Instructions to follow -> Rewrite the records below, replacing "How do I perform" with "How can I do" everywhere and keeping everything else the same.

Word and element pointing entries:
--- begin ---

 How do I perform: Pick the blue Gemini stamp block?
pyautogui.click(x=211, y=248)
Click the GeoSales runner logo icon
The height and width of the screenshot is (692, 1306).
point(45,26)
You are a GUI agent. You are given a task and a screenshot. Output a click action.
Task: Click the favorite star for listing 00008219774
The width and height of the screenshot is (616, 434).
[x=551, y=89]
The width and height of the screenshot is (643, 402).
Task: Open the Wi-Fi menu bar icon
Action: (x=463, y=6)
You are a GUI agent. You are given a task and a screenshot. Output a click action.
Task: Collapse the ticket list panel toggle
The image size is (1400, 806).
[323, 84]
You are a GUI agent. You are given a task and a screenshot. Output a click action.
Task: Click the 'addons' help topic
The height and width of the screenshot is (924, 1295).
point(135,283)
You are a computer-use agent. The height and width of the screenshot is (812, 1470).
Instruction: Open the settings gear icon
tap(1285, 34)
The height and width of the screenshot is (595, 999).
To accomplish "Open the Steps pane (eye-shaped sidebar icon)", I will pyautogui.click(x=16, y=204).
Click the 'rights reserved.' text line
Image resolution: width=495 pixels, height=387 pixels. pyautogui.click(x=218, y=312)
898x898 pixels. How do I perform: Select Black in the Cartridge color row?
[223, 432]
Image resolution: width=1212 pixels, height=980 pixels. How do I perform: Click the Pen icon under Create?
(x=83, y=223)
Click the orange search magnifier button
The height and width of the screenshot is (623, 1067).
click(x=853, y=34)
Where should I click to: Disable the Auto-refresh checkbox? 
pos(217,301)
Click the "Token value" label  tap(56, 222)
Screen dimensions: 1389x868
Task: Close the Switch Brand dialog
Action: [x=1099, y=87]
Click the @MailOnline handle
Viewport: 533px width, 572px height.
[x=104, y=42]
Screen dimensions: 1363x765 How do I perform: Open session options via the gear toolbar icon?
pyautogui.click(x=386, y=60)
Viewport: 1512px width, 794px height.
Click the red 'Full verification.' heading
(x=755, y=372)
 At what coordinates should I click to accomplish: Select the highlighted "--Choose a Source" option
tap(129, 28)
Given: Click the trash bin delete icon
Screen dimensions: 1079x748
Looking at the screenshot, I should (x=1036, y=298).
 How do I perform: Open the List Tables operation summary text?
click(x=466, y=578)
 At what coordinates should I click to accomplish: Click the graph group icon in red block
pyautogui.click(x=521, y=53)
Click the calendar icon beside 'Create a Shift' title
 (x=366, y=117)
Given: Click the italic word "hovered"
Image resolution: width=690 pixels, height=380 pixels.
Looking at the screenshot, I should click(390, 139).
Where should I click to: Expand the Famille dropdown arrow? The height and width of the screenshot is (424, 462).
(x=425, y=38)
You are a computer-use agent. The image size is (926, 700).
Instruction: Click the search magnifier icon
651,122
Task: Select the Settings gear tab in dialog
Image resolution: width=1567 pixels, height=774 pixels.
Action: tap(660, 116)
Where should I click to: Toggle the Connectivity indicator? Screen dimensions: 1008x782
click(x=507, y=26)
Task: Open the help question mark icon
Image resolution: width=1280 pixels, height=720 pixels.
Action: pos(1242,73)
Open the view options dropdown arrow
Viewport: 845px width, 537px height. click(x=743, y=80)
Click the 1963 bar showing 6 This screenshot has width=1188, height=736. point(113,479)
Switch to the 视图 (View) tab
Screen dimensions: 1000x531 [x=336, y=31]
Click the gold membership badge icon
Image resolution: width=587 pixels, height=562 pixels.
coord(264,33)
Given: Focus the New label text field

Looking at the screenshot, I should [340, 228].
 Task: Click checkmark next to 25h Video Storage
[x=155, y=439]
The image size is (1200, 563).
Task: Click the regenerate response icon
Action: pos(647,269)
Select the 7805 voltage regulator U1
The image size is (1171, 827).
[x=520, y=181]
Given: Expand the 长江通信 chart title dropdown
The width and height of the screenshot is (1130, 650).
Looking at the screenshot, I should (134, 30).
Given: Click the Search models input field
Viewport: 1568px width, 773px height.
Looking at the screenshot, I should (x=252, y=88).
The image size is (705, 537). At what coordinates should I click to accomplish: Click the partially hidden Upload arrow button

--- end ---

Response ->
 How can I do: Pick the blue Gemini stamp block?
pyautogui.click(x=211, y=248)
Click the GeoSales runner logo icon
The height and width of the screenshot is (692, 1306).
point(45,26)
You are a GUI agent. You are given a task and a screenshot. Output a click action.
Task: Click the favorite star for listing 00008219774
The width and height of the screenshot is (616, 434).
[x=551, y=89]
The width and height of the screenshot is (643, 402).
Task: Open the Wi-Fi menu bar icon
Action: (x=463, y=6)
You are a GUI agent. You are given a task and a screenshot. Output a click action.
Task: Collapse the ticket list panel toggle
The image size is (1400, 806).
[323, 84]
You are a GUI agent. You are given a task and a screenshot. Output a click action.
Task: Click the 'addons' help topic
The height and width of the screenshot is (924, 1295).
point(135,283)
You are a computer-use agent. The height and width of the screenshot is (812, 1470).
Instruction: Open the settings gear icon
tap(1285, 34)
The height and width of the screenshot is (595, 999).
To accomplish "Open the Steps pane (eye-shaped sidebar icon)", I will pyautogui.click(x=16, y=204).
Click the 'rights reserved.' text line
Image resolution: width=495 pixels, height=387 pixels. pyautogui.click(x=218, y=312)
898x898 pixels. How can I do: Select Black in the Cartridge color row?
[223, 432]
Image resolution: width=1212 pixels, height=980 pixels. How can I do: Click the Pen icon under Create?
(x=83, y=223)
Click the orange search magnifier button
The height and width of the screenshot is (623, 1067).
click(x=853, y=34)
Where should I click to: Disable the Auto-refresh checkbox? 
pos(217,301)
Click the "Token value" label  tap(56, 222)
Screen dimensions: 1389x868
Task: Close the Switch Brand dialog
Action: [x=1099, y=87]
Click the @MailOnline handle
Viewport: 533px width, 572px height.
[x=104, y=42]
Screen dimensions: 1363x765 How can I do: Open session options via the gear toolbar icon?
pyautogui.click(x=386, y=60)
Viewport: 1512px width, 794px height.
Click the red 'Full verification.' heading
(x=755, y=372)
 At what coordinates should I click to accomplish: Select the highlighted "--Choose a Source" option
tap(129, 28)
Given: Click the trash bin delete icon
Screen dimensions: 1079x748
Looking at the screenshot, I should (x=1036, y=298).
 How can I do: Open the List Tables operation summary text?
click(x=466, y=578)
 At what coordinates should I click to accomplish: Click the graph group icon in red block
pyautogui.click(x=521, y=53)
Click the calendar icon beside 'Create a Shift' title
 (x=366, y=117)
Given: Click the italic word "hovered"
Image resolution: width=690 pixels, height=380 pixels.
Looking at the screenshot, I should click(390, 139).
Where should I click to: Expand the Famille dropdown arrow? The height and width of the screenshot is (424, 462).
(x=425, y=38)
You are a computer-use agent. The image size is (926, 700).
Instruction: Click the search magnifier icon
651,122
Task: Select the Settings gear tab in dialog
Image resolution: width=1567 pixels, height=774 pixels.
Action: tap(660, 116)
Where should I click to: Toggle the Connectivity indicator? Screen dimensions: 1008x782
click(x=507, y=26)
Task: Open the help question mark icon
Image resolution: width=1280 pixels, height=720 pixels.
Action: pos(1242,73)
Open the view options dropdown arrow
Viewport: 845px width, 537px height. click(x=743, y=80)
Click the 1963 bar showing 6 This screenshot has width=1188, height=736. point(113,479)
Switch to the 视图 (View) tab
Screen dimensions: 1000x531 [x=336, y=31]
Click the gold membership badge icon
Image resolution: width=587 pixels, height=562 pixels.
coord(264,33)
Given: Focus the New label text field

Looking at the screenshot, I should [340, 228].
 Task: Click checkmark next to 25h Video Storage
[x=155, y=439]
The image size is (1200, 563).
Task: Click the regenerate response icon
Action: pos(647,269)
Select the 7805 voltage regulator U1
The image size is (1171, 827).
[x=520, y=181]
Given: Expand the 长江通信 chart title dropdown
The width and height of the screenshot is (1130, 650).
Looking at the screenshot, I should (134, 30).
Given: Click the Search models input field
Viewport: 1568px width, 773px height.
Looking at the screenshot, I should (x=252, y=88).
The image size is (705, 537). At what coordinates should I click to accomplish: Click the partially hidden Upload arrow button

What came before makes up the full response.